AFM images of albite treated with 2.38 × 10⁻⁴ mol/L DDA at pH 5.5 are shown in Figure 8. A large amount of DDA is adsorbed on the surface of albite, mostly by agglomeration. This is due to the dissolution of sodium ions from albite into solution, generating a large number of positive holes on the surface, to which DDA adsorbs well [31]. Figure 8c indicates that the thickness of the adsorbed DDA layer on the albite surface is 2–4 nm. The length of the DDA molecule is about 1.78 nm. It can thus be inferred that DDA exists as both a bilayer and monolayer on the albite surface.

2D and 3D AFM images of diatomite are shown in Figure 9a,b, respectively. There are many pores on the surface of diatom. The edges of the diatom pores are smooth, and no impurities are observed on the surface.

AFM was also used to characterize diatomite treated with 2.38 × 10⁻⁴ mol/L DDA at pH 5.5. Figure 10a,b shows that DDA is adsorbed on the edges of diatomite pores, and is not observed on the other surfaces of diatomite. Diatomite is known to contain many hydroxyl groups on the edges of diatom pores, thus providing a large number of active sites [31]. DDA therefore adsorbs well to the pore edges. Figure 10c shows that the adsorbed DDA layer on the pore edges is non-uniform, and far thicker than the length of the DDA molecule. Therefore, the adsorption of DDA on the edges of the diatomite pores is considered to be multi-layer adsorption.

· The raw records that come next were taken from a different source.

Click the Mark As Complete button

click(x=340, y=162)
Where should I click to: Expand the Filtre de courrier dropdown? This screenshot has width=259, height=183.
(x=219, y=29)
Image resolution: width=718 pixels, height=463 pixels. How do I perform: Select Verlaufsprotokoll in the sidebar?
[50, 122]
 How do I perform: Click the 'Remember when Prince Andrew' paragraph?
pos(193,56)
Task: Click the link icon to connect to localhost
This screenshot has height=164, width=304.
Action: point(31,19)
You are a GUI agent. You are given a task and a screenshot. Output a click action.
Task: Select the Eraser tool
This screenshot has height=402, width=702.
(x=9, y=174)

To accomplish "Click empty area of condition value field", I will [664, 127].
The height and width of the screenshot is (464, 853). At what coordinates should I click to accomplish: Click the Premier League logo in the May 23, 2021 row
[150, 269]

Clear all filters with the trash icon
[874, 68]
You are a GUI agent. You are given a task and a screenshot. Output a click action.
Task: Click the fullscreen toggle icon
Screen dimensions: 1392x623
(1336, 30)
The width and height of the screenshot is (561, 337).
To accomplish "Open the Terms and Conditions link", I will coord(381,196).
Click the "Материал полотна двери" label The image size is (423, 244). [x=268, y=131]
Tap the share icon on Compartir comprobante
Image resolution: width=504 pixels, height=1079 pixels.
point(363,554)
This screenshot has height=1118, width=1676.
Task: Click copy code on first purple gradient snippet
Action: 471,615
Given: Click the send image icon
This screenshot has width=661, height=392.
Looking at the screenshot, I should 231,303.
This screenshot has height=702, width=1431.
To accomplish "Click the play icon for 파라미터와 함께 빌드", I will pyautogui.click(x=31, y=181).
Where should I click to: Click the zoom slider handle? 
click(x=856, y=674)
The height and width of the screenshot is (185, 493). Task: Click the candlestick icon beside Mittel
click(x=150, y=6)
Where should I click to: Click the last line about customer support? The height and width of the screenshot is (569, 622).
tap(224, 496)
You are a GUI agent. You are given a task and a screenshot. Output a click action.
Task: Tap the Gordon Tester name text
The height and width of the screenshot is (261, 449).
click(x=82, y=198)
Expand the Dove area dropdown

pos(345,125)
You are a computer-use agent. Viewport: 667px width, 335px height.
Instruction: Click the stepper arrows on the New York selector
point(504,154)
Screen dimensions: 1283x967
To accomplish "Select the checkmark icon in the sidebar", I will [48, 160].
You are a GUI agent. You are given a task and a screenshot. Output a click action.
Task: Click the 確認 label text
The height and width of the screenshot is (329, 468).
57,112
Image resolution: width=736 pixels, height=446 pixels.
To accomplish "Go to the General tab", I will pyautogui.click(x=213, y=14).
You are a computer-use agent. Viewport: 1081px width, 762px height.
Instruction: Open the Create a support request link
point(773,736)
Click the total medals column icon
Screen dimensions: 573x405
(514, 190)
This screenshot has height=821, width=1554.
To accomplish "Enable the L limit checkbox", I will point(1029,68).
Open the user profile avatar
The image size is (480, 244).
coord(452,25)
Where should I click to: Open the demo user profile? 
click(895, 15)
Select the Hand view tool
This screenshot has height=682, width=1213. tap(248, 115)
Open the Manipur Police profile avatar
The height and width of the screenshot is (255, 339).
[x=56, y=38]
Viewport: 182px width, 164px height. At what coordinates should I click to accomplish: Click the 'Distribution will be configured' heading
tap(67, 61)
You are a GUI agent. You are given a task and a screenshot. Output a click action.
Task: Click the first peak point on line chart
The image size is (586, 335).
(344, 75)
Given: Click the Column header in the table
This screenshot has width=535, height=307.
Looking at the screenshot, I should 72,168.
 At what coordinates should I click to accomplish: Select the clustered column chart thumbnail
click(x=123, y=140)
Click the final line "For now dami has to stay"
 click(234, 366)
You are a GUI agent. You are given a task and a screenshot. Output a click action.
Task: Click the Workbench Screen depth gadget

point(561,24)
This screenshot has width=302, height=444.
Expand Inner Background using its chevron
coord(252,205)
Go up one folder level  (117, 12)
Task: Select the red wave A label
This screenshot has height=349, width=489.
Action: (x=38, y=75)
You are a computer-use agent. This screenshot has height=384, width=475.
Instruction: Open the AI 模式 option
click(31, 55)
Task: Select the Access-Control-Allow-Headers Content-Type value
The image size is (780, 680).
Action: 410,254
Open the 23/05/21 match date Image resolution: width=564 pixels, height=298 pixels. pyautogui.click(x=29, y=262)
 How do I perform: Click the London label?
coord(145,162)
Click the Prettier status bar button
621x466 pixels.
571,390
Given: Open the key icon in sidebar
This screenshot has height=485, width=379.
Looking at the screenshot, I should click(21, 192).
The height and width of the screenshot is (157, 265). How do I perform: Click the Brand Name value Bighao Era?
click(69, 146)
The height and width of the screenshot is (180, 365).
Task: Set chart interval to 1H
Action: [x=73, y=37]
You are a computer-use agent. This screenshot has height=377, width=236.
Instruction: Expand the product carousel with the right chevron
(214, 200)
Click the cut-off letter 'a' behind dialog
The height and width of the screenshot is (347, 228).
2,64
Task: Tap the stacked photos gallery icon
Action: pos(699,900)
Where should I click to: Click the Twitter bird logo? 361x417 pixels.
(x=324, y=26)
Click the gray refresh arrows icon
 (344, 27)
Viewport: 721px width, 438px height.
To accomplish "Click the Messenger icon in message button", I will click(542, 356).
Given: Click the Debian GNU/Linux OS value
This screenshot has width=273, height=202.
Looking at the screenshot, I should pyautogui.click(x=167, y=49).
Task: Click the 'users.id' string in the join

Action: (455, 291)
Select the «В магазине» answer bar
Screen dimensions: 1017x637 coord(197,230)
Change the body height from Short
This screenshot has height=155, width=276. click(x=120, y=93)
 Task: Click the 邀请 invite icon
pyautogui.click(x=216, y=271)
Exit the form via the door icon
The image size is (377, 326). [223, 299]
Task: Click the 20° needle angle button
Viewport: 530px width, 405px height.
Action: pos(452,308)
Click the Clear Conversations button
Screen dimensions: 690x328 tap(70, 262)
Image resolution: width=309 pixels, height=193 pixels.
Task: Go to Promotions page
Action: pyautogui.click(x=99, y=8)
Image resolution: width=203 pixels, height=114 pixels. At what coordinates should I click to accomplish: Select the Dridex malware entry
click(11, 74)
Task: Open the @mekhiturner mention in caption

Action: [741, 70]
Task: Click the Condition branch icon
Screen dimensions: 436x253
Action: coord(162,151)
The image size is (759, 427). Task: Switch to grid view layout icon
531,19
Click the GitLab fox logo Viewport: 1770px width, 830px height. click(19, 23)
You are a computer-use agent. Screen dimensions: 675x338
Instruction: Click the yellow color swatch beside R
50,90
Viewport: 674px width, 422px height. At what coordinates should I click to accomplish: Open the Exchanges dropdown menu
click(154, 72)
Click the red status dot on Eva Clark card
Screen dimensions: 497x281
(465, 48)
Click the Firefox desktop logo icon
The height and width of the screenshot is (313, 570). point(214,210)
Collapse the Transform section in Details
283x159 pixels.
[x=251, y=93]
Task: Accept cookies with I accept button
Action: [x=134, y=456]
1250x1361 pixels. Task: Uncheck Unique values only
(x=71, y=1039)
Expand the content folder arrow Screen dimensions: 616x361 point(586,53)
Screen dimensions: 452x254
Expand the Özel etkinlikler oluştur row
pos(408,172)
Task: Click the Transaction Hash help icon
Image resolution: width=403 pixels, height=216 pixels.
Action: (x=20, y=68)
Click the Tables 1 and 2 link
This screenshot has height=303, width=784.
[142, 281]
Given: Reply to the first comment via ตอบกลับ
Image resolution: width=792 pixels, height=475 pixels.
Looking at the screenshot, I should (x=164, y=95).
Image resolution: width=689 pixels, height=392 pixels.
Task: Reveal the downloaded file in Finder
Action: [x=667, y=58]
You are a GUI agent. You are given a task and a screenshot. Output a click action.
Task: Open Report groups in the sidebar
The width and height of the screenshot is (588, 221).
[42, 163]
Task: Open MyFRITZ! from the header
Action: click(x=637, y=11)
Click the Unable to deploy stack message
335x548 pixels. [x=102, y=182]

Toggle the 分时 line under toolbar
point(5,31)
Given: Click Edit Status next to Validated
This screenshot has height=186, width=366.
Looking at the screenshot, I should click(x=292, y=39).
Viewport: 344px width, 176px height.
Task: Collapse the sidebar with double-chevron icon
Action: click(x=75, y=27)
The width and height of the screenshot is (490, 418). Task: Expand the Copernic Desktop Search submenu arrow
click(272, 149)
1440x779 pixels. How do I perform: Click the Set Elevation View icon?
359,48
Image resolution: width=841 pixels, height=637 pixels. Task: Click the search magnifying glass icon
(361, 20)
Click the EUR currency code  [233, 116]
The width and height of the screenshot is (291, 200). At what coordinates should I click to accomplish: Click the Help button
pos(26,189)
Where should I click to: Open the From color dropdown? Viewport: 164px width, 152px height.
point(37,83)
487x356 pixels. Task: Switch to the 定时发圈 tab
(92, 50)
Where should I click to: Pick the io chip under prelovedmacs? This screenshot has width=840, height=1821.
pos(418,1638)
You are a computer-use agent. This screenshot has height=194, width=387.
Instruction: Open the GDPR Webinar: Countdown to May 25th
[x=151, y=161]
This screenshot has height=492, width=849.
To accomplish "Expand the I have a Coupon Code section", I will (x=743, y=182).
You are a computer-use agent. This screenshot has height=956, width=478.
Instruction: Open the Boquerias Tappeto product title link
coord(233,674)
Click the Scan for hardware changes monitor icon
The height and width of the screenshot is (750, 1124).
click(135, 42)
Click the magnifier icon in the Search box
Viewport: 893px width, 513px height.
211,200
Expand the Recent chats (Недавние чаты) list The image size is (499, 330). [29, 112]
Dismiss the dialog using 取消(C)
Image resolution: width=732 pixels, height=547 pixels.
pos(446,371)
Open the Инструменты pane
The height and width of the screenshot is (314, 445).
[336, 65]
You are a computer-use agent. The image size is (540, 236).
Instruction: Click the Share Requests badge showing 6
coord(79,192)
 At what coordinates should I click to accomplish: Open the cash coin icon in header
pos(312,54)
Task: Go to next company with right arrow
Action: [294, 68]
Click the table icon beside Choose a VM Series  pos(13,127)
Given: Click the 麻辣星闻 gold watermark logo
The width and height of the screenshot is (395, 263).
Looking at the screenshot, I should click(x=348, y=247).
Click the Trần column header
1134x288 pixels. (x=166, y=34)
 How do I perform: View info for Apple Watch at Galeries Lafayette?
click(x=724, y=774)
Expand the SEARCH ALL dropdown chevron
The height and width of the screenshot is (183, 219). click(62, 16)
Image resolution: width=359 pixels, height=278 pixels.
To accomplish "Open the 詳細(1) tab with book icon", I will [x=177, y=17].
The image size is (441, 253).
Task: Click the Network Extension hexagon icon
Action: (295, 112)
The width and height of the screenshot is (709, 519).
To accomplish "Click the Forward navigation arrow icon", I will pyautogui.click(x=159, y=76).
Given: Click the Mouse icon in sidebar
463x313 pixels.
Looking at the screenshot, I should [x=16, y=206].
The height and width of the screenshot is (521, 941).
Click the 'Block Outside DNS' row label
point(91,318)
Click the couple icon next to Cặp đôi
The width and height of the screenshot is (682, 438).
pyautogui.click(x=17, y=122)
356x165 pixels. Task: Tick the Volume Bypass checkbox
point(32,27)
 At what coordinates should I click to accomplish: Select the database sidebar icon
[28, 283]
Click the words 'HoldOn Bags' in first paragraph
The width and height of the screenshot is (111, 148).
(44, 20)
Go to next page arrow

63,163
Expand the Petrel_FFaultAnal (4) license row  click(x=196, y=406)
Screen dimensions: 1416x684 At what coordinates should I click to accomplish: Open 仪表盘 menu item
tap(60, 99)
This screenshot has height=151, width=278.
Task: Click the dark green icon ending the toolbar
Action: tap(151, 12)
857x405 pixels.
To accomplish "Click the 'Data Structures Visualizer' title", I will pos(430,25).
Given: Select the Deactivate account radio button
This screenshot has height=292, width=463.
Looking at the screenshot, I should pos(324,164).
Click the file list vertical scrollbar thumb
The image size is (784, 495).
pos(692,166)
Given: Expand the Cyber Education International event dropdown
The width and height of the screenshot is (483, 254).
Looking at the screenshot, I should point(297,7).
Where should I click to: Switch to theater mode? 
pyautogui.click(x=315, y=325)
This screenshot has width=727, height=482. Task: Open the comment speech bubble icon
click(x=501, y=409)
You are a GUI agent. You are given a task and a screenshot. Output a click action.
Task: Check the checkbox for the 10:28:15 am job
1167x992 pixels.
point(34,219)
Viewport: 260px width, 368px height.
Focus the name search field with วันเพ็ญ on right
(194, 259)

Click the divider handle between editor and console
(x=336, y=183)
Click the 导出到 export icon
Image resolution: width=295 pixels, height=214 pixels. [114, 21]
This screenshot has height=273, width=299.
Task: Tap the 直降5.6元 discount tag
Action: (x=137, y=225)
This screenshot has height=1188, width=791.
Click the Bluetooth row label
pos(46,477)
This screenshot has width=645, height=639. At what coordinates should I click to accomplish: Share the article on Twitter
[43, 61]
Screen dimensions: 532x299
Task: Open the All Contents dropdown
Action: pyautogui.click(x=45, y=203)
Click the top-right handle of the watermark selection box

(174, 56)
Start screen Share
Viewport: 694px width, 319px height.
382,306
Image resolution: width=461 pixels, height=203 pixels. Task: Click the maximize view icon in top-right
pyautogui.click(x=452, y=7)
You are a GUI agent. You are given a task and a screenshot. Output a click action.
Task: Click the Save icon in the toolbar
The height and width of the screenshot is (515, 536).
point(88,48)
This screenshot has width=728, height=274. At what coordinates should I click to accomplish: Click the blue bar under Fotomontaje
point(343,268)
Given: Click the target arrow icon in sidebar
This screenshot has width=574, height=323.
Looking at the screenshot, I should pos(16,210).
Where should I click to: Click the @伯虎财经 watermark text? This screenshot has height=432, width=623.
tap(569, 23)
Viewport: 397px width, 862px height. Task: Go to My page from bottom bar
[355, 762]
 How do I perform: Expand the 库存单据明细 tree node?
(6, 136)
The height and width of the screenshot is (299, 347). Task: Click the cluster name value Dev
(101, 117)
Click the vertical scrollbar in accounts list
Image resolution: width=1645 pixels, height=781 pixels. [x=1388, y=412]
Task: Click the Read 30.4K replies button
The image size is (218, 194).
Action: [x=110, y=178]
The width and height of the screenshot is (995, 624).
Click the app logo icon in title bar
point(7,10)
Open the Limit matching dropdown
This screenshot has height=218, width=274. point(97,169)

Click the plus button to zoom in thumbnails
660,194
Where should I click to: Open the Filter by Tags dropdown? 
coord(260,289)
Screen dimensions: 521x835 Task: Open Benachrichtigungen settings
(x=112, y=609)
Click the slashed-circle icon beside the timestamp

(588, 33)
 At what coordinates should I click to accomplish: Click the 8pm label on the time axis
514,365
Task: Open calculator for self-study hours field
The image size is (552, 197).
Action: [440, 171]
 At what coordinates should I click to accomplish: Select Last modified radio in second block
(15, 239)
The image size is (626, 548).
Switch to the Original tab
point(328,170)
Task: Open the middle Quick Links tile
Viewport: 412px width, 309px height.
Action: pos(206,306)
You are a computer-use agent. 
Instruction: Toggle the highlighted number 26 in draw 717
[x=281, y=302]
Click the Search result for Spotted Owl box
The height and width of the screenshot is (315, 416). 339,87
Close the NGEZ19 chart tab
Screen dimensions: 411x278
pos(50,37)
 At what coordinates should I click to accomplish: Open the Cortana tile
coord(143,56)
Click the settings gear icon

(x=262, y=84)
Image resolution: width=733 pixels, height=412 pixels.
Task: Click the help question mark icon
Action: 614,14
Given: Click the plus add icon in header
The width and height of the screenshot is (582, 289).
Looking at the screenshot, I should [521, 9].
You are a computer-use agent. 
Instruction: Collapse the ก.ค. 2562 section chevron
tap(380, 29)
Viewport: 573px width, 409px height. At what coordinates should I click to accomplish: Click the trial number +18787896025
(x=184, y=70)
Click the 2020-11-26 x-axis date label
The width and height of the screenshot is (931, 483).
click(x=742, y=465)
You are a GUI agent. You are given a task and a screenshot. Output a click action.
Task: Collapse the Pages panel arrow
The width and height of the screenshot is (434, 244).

The AFM images of albite and diatomite indicate that DDA only adsorbs on the edges of pores on the diatomite surface, while the surface of albite adsorbs a large amount of DDA. This is consistent with predictions. The results show that the adsorption capacity of DDA on per unit area of diatomite is less than that on albite. This results in the flotability of diatomite being inferior to that of albite.

4. Conclusions

This study investigated the different flotation performances of albite and diatomite using DDA as a collector. The adsorption and morphology of DDA on the albite and diatomite surfaces were also investigated. The results show different flotation recoveries in the pulp at pH 5.5 to 10.5, and that the flotability difference between albite and diatomite is more than 87%. The recovery of albite increases with increasing DDA dosage at pH 5.5 to 10.5. In the same pH range, diatomite exhibits weaker flotability than albite, particularly in alkaline pulp. Zeta potential measurements and FTIR spectra indicate that the adsorption of DDA on diatomite is weaker than that on albite. AFM images show that DDA adsorbs on the whole surface of albite, but only of the edges of diatomite pores. This results in diatomite and albite exhibiting differing flotabilities.